Le note interpretative sottolineano che, ai sensi dell’art. 4 dell’ordinamento professionale, devono ritenersi incompatibili anche i c.d. atti isolati di commercio, i quali, diversamente, non darebbero luogo alla qualifica di imprenditore per mancanza del requisito dell’abitualità.
Si deve, tuttavia, prestare attenzione al fatto che una cosa è la provvigione, che non è ammessa, altra cosa è prevedere che il compenso per una effettiva prestazione professionale possa essere parametrato ai risultati del cliente. Sul punto si segnala che l’art. 9 D.L. 24 gennaio 2012, n. 1 stabilisce espressamente al co. 1 che “Sono abrogate le tariffe delle professioni regolamentate nel sistema ordinistico”.
Il co. 4, così modificato dall’art. 1, comma 150, L. 4 agosto 2017, n. 124, riprendendo il precedente co. 3, inoltre, prevede espressamente che “Il compenso per le prestazioni professionali è pattuito, nelle forme previste dall’ordinamento, al momento del conferimento dell’incarico professionale. Il professionista deve rendere noto obbligatoriamente, in forma scritta o digitale, al cliente il grado di complessità dell’incarico, fornendo tutte le informazioni utili circa gli oneri ipotizzabili dal momento del conferimento fino alla conclusione dell’incarico e deve altresì indicare i dati della polizza assicurativa per i danni provocati nell’esercizio dell’attività professionale. In ogni caso la misura del compenso è previamente resa nota al cliente obbligatoriamente, in forma scritta o digitale, con un preventivo di massima, deve essere adeguata all’importanza dell’opera e va pattuita indicando per le singole prestazioni tutte le voci di costo, comprensive di spese, oneri e contributi. (...).”

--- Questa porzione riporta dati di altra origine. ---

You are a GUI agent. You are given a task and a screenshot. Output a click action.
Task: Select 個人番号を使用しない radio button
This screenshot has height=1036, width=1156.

Sul punto, come precisato nel pronto ordini n. 292/2017 del 5 febbraio 2018, si ricorda come si debba considerare anche il più stringente contenuto dell’art. 25 del codice deontologico adottato dal Consiglio nazionale 17 dicembre 2015.
La norma deontologica, infatti, impone all’iscritto nell’albo dei dottori commercialisti e degli esperti contabili di stabilire per iscritto nell’accordo con il cliente la misura del compenso e di accompagnare l’accordo con un preventivo di massima comprensivo di spese, oneri e contributi.
Il citato pronto ordini ricorda, in particolare, che il mancato rispetto del citato art. 25 relativo alla stipula per iscritto del mandato professionale rileva solamente sotto il profilo disciplinare, mentre la mancata redazione del preventivo in forma scritta costituisce anche violazione di legge in quanto espressamente prevista dal citato art. 9, co. 4 D.L. 1/2012.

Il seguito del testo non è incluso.